Objectif A: Recopiez à l'identique une partie des lignes fournies : commencez à la ligne qui contient « The height and width of the screenshot is (382, 177). » et allez jusqu'à la dernière de ces lignes, incluse.

Texte:
Quand tu te blottissais encore au creux de mon ventre, j’avais l’impression que rien ne pourrait jamais t’atteindre, qu’aucune douleur ne toucherait jamais ton petit cœur d’enfant.
Il est vrai que je savais qu’inévitablement, toi, mon bébé, tu pleurerais un jour. Je ne niais quand même pas l’évidence.
Ce que je ne savais pas, par contre, c’est tout ce que tes petites larmes d’enfant me feraient ressentir. Des émotions nouvelles, vraies et si intenses.
Ton premier pleur, je l’ai attendu si impatiemment. J’avais la hantise qu’à ta venue au monde, je n’entende pas ton cri s’élever dans ma chambre d’hôpital. C’est avec un mélange de joie et de stress intense que je t’ai mis au monde, mon enfant. Tes secondes de silence m’ont paru une éternité. Puis, enfin, je l’ai entendu : ton premier pleur, celui qui a rempli tes poumons d’air pour la toute première fois. Et jamais de ma vie, je n’ai ressenti pareil soulagement. Tu vivais. Fort. Et moi aussi, à cet instant, j’ai pu reprendre mon souffle.
Dans un état de bonheur immense, je t’ai ramené avec moi à la maison. Je planais sur un nuage d’amour nouveau, intense. Nous apprenions à nous connaître, toi et moi. Puis, un beau matin, tu as pleuré. Toi, mon nouveau-né, tu tentais de me dire quelque chose, tu m’exprimais par tes pleurs des informations insaisissables pour la nouvelle maman que j’étais. Ces pleurs-là, mon amour, m’ont plongée dans un état d’incompréhension proche de la panique. Et si je ne faisais pas la bonne chose pour toi, mon enfant?
Puis sont venues les nuits, longues et difficiles. Tu te réveillais sans cesse, pleurant fort, parfois en te rendant au bout de ton souffle. Les périodes d’accalmie étaient rares, mais surtout, de courte durée. Les nuits que j’ai passées debout à tenter de calmer tes pleurs m’ont fait ressentir une forme d’épuisement inconnue jusque-là. Un épuisement qui allait s’étirer sur un bon nombre d’années encore.
Un jour, tu t’es mis à pleurer différemment. Je reconnaissais maintenant les signaux que tu m’envoyais à travers l’intonation de tes pleurs. Mais celui-là, il semblait lourd, profond. Je sentais bien que ce pleur-là, il te tordait l’intérieur, mon bel enfant. Je venais de découvrir malgré moi la souffrance d’une mère entendant son enfant pleurer de douleur. Oui, mon amour, tu étais malade. Et maman ne savait plus quoi faire pour apaiser ton malaise. Ta douleur, j’aurais voulu la vivre à ta place pour pouvoir effacer ce pleur affreux qui émergeait de ton petit corps. Malheureusement, c’était impossible. Et je souffrais avec toi.

Lignes fournies:
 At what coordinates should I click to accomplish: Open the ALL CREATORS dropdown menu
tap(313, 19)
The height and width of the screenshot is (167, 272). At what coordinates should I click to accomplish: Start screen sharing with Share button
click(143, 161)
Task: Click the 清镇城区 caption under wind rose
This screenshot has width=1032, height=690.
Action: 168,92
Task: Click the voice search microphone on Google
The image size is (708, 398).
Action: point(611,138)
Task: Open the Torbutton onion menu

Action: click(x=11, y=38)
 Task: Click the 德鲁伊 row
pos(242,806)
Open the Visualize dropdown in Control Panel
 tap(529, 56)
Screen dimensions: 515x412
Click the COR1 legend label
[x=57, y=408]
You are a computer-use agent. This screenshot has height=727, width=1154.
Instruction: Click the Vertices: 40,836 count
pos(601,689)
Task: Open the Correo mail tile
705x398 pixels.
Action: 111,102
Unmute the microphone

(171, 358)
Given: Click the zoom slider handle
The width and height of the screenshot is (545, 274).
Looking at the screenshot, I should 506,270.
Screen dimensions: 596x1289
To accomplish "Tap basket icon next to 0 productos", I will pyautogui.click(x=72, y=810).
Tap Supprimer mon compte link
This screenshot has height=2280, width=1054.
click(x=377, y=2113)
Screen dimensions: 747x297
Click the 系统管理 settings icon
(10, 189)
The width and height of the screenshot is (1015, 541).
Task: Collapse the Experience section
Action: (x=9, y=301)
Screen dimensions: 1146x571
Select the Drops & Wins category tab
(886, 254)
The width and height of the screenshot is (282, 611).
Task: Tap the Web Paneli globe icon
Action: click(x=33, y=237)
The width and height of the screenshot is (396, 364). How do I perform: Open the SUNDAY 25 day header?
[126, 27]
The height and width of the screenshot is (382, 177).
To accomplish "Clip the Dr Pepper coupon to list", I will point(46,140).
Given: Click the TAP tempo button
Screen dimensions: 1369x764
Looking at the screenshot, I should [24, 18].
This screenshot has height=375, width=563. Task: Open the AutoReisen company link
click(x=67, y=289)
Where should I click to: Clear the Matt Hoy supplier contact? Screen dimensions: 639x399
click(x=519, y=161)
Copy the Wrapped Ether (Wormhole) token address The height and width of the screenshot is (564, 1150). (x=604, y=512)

Objectif B: Dans le texte, reprenez le passage qui débute aux mots « Il est vrai » et s'achève après « reprendre mon souffle. », en remplaçant « hantise » par « peur ».

Résultat A:
The height and width of the screenshot is (382, 177).
To accomplish "Clip the Dr Pepper coupon to list", I will point(46,140).
Given: Click the TAP tempo button
Screen dimensions: 1369x764
Looking at the screenshot, I should [24, 18].
This screenshot has height=375, width=563. Task: Open the AutoReisen company link
click(x=67, y=289)
Where should I click to: Clear the Matt Hoy supplier contact? Screen dimensions: 639x399
click(x=519, y=161)
Copy the Wrapped Ether (Wormhole) token address The height and width of the screenshot is (564, 1150). (x=604, y=512)

Résultat B:
Il est vrai que je savais qu’inévitablement, toi, mon bébé, tu pleurerais un jour. Je ne niais quand même pas l’évidence.
Ce que je ne savais pas, par contre, c’est tout ce que tes petites larmes d’enfant me feraient ressentir. Des émotions nouvelles, vraies et si intenses.
Ton premier pleur, je l’ai attendu si impatiemment. J’avais la peur qu’à ta venue au monde, je n’entende pas ton cri s’élever dans ma chambre d’hôpital. C’est avec un mélange de joie et de stress intense que je t’ai mis au monde, mon enfant. Tes secondes de silence m’ont paru une éternité. Puis, enfin, je l’ai entendu : ton premier pleur, celui qui a rempli tes poumons d’air pour la toute première fois. Et jamais de ma vie, je n’ai ressenti pareil soulagement. Tu vivais. Fort. Et moi aussi, à cet instant, j’ai pu reprendre mon souffle.